На исходе третьего ли, четвёртого ли месяца пути — нынче запамятовал я, — как вышли мы из дому, перешли рубежи с Китай-страной и вошли в град не малый. Прозывают его по-разному: прежде рекли Камулом, да при мне тож, однако ходило уж другое прозвание, китайское — Хами.

Град сей обширный, да почти сплошь тенистый сад — чудный оазис средь степей и пустынь. Под густою листвою плакучих ив, тополей, шелковичных и других дивных дерев, как под шатром зеленым, лепились мелкие домики из необожжённого кирпича, в коих текла покойная, мирная жизнь.

Жители, исконные, коих ещё осталось не мало, там всё боле идолопоклонники да гутарят особым языком, живы землепашеством. Еды да питья у них обилие. Хлеб продают странникам прохожим. Сказывали ещё иные купцы, правду иль нет: гостям-иноземцам всегда рады шибко, женам де приказ дают сполнять все желания да прихоти их. Сами уйдут по делам своим да дня два-три в избы не приходят, а гости там, что де пожелают, то и делает с женами ихними. Спят с ними, аки со своими жинками, поживают в полном своём удовольствии.
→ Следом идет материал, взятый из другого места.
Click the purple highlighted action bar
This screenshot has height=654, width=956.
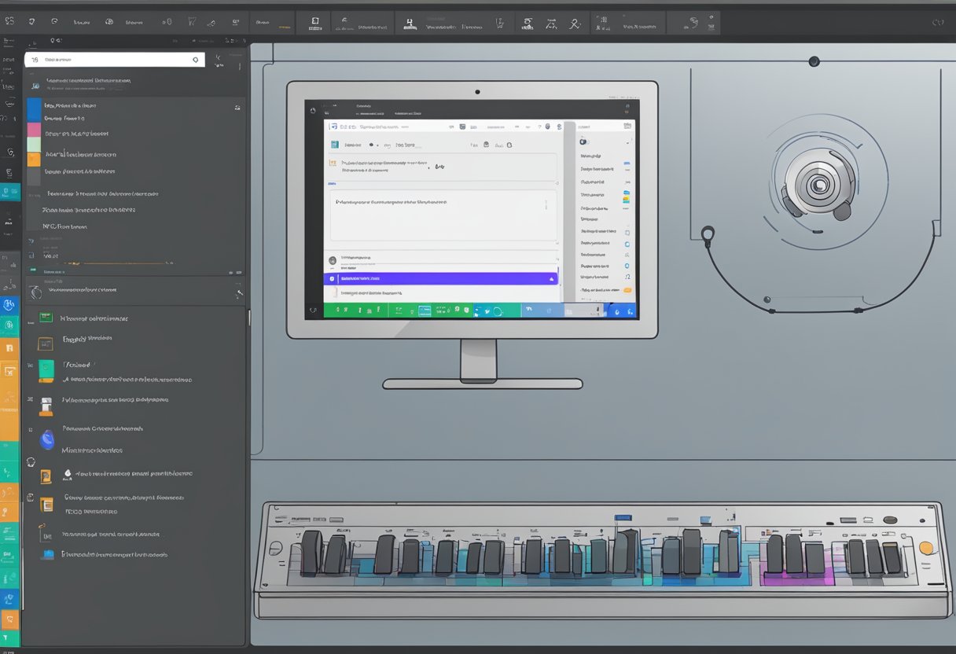point(441,278)
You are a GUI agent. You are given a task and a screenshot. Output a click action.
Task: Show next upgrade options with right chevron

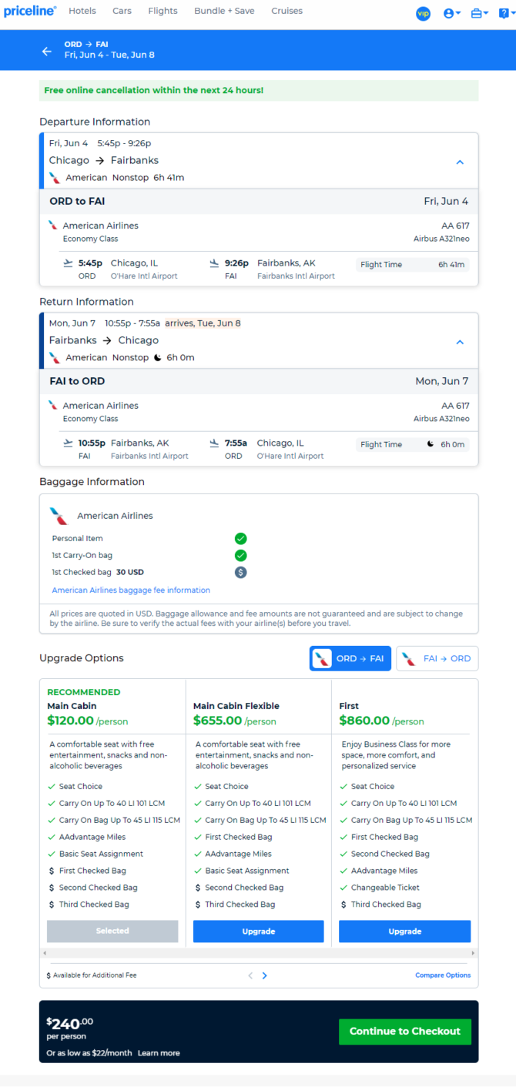tap(265, 975)
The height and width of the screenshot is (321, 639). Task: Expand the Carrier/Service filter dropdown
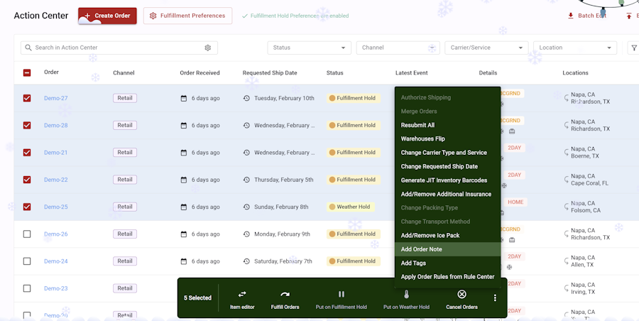(486, 48)
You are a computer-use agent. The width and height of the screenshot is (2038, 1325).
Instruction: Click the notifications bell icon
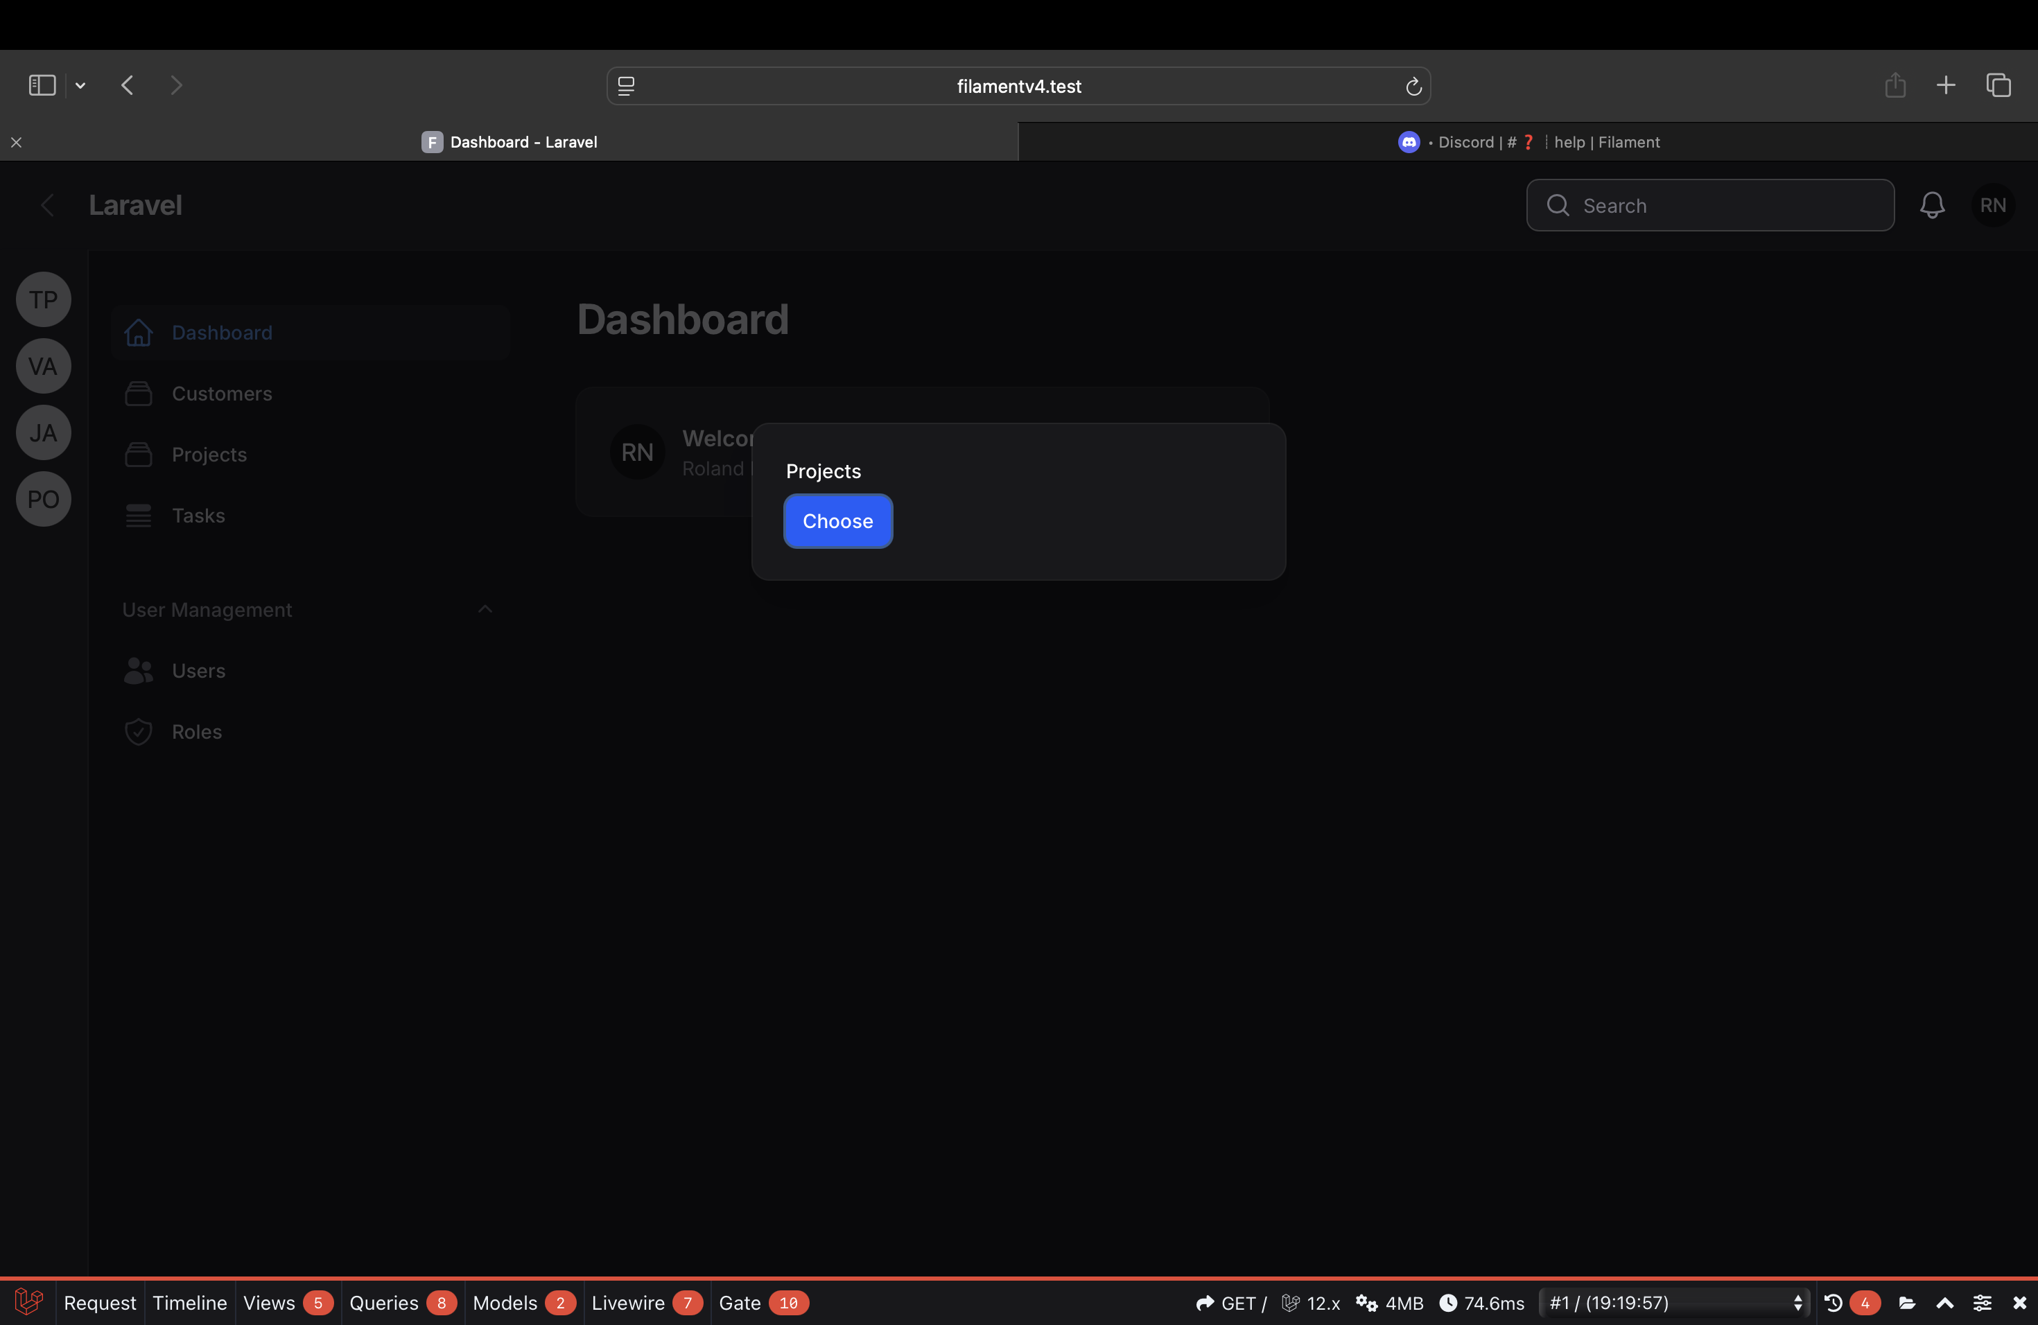point(1932,205)
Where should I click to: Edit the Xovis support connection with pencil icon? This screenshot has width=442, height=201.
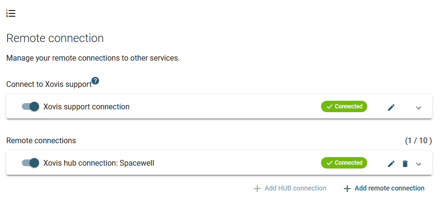[391, 107]
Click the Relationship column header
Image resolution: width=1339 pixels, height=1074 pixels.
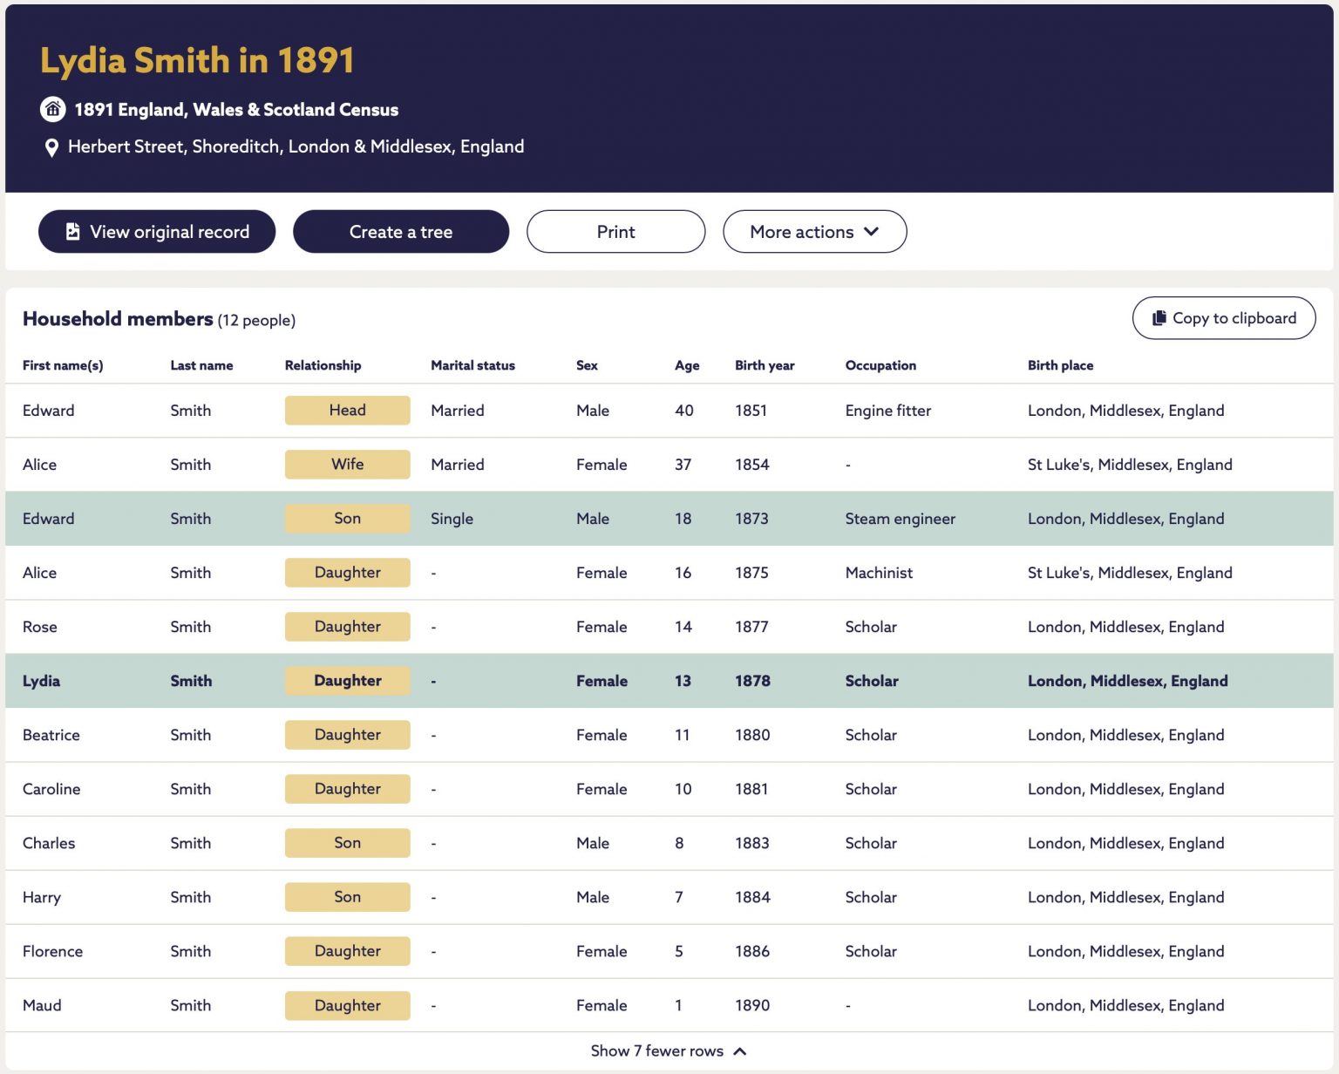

В этом граде да в иных неких соседних де жены любятся так, а мужья не стыдятся. Жены и красивы, и веселы, да любят потешиться. Сам испытывать не стал — не до того было мне.

Приболели два мои человека — заразы кругом шибко много да от жару шибче множится. Караван мой вырос, рук не хватало. Потребно стало поискать им подмогу. Прослышал я о торговле рабами. Нашёл дом с живым товаром.

Купил там не вельми дорого раба пригожего, Бады-Сагаан зовут, с севера из страны Тубы. Страна та бывшая ордынская. Орды уж давно не было, и рабство не единожды отменяли, но традиции кое-где сохранились — уж шибко охота сработать лёгкий куш, живым товаром торгуючи.

Сказывал он после мне о своей стране, де богатой мягкой рухлядью — горностай белоснежный, куница, рысь, соболь; заходит туда и чудо-соболь, от ярко чёрного до золотистого окраса, который кличут баргузинским с северного моря Байгал. Да ещё сказывал, мол обитают де в краях тех какие-то особые ламы с Тибета, много мудростей да тайн ведают, да не всем открывают их. Ему, охотнику дикому, не довелось изведать. Да добавил ещё: коли идти туда на северо-восток из того места, в коем мы ныне, по всей дороге жилья де почти не встретишь, лишь кочевья да стойбища малые.

Меня, грешным делом, любопытство обуяло, да ценной мягкой рухлядью прельстило. Ночь вовсе не спал, ворочался, кумекал. Порешил перекроить наново планы мои…»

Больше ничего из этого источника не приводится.